London Welsh club captain Matt Corker is set to join a very exclusive club indeed at Sardis Road on Saturday, as he makes his 200th appearance for the Exiles.

The London Welsh Club captain and second row has been named among the replacements for Welsh’s final pre-season friendly against Pontypridd on Saturday (KO 2:30pm) before the Exiles open their Aviva Premiership campaign against Exeter Chiefs at the Kassam Stadium on Sunday 7th September.

The transition to full-time professional, Championship heartache and success, Premiership highs and lows, and June’s joyous scenes at the Memorial Stadium, Corker has been there through it all at London Welsh.

Now in his eighth season at the Club, much water has passed under the bridge since Corker made the journey twice weekly from Wasps’ Twyford Avenue training ground to Old Deer Park to join in training at London Welsh during the 2007/08 season.

“It’s fantastic; to have played so many games for London Welsh over such an exciting time in the Club’s history is a really proud achievement for me,” said Corker. “I’m really excited about the season ahead and racking up as many more appearances as I can.”

His debut would come against Northampton Saints in September 2007 at Franklin’s Gardens in National League One during a season long loan from Wasps that would become permanent the following summer.

“It was quite a funny experience going back to Adams Park last weekend for our friendly, it really did feel like a lifetime ago that I was there,” he said.

“To have such a long period of stability at London Welsh has been fantastic for my rugby development. I haven’t felt the need to move, I feel like I’ve been able to develop as a rugby player and so well supported by all of the coaches I’ve been lucky to be coached by, and everyone off the field has always been fantastic.

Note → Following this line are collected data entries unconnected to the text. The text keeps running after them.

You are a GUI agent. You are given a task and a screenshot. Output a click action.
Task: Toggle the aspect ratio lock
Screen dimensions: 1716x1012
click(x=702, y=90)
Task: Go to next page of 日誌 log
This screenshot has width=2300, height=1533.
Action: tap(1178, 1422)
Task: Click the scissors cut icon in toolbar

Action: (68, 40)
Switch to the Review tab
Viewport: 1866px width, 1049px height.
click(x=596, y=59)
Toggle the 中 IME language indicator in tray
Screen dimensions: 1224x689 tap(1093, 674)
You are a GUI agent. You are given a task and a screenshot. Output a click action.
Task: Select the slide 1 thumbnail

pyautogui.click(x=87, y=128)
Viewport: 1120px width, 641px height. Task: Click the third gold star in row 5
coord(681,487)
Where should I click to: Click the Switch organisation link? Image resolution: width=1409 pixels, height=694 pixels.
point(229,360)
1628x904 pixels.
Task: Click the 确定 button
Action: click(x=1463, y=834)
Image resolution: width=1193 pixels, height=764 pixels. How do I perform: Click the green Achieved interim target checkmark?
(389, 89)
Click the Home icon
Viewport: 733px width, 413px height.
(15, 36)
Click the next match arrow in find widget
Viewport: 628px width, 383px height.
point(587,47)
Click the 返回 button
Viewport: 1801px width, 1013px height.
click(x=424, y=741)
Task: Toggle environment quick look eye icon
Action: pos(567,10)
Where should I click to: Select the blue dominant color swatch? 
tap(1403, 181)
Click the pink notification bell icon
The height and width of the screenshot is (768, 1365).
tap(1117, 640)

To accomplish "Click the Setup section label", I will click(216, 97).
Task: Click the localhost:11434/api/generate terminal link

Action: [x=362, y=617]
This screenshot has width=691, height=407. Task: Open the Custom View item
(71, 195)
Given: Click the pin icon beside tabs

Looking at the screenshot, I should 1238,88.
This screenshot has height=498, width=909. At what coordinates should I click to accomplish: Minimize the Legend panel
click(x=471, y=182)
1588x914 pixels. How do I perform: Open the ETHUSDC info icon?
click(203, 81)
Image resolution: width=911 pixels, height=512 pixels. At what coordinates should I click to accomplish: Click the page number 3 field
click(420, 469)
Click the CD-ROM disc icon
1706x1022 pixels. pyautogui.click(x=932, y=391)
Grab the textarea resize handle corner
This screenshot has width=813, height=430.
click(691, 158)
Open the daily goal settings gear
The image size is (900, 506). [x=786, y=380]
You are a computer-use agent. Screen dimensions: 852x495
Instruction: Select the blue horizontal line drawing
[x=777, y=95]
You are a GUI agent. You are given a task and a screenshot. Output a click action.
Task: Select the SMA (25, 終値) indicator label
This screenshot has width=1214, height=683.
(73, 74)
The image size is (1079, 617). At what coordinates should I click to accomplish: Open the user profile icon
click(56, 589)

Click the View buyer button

The board and Kelvin [Bryon] have always been amazing to me and the London Welsh supporters have been fantastic.”

Corker speaks with a passion about getting an unexpected second crack at the Aviva Premiership and his love for playing for Welsh, fully appreciative of the fact that he can do so at all.

Diagnosed with Atrial fibrillation in 2013, a heart condition which causes an irregular and often abnormally fast heart rate, he was forced to sit out five months of last season and his rugby future thrown in to doubt.

“Last year when I had my little mid-season holiday people really showed me how they felt and that was really appreciated,” he said.

“I was very excited the last time we were promoted but this time I’m very focused on the job in hand. I feel it’s an opportunity for us with our preparation and the squad that we’ve built to cement our place in the top flight.

“That’s what we’re all very focused on and there’s no reason why we can’t do it. It’s going to be a really exciting year.”